Preference Intervals¶
A preference interval stores information about a voter's preferences for candidates. We visualize this, unsurprisingly, as an interval. We take the interval \([0,1]\) and divide it into pieces, where each piece is proportional to the voter's preference for a particular candidate. If we have two candidates \(A,B\), we fix an order of our interval and say that the first piece will denote our preference for \(A,\) and the second for \(B\). As an abuse of notaton, one could write \((A,B)\), where we let \(A\) represent the candidate and the length of the interval. For example, if a voter likes candidate \(A\) a lot more than \(B\), they might have the preference interval \((0.9, 0.1)\). This can be extended to any number of candidates, as long as each entry is non-negative and the total of the entries is 1.
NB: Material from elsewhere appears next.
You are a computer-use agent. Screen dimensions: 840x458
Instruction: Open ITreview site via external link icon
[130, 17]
We have not said how this preference interval actually gets translated into a ranked ballot for a particular voter. That we leave up to the ballot generator models, like the Plackett-Luce model.
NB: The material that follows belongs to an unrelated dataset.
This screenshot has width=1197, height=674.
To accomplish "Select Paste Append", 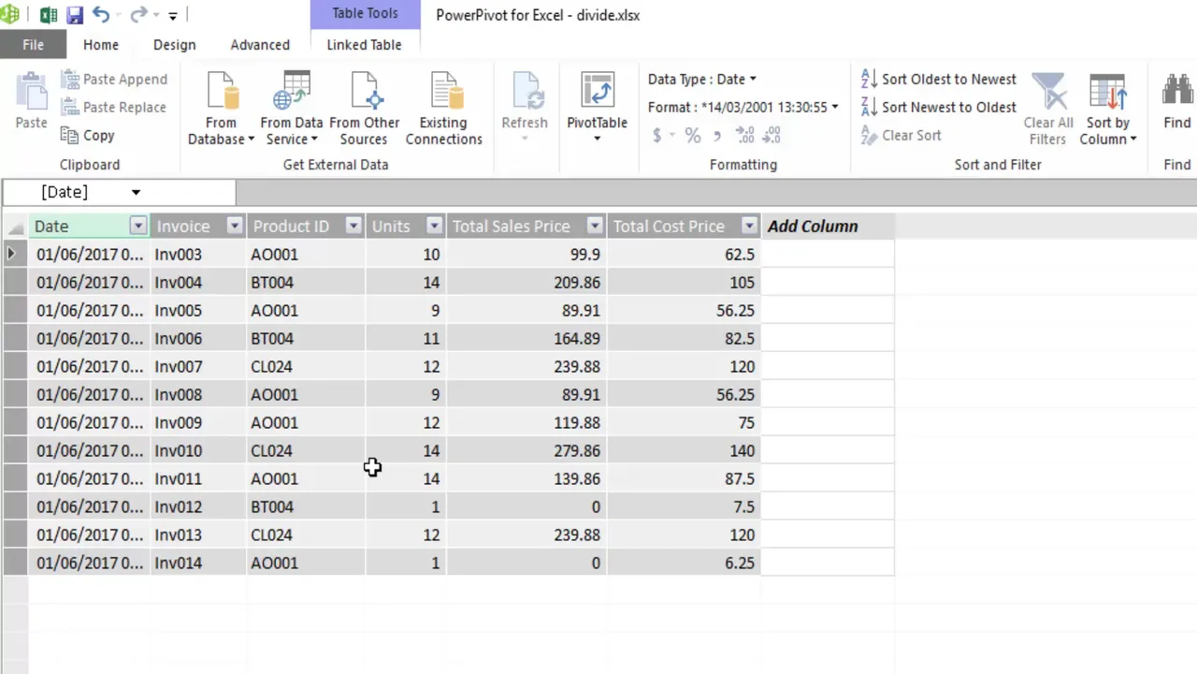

It should be remarked that there is a difference, at least to VoteKit, between the intervals \((0.9,0.1,0.0)\) and \((0.9,0.1)\). While both say there is no preference for a third candidate, if the latter interval is fed into VoteKit, that third candidate will never appear on a generated ballot. If we feed it the former interval, the third candidate will always appear at the bottom of the ballot.
VoteKit provides an option, from_params, which allows you to randomly generate preference intervals. For more on how this is done, see the page on Simplices.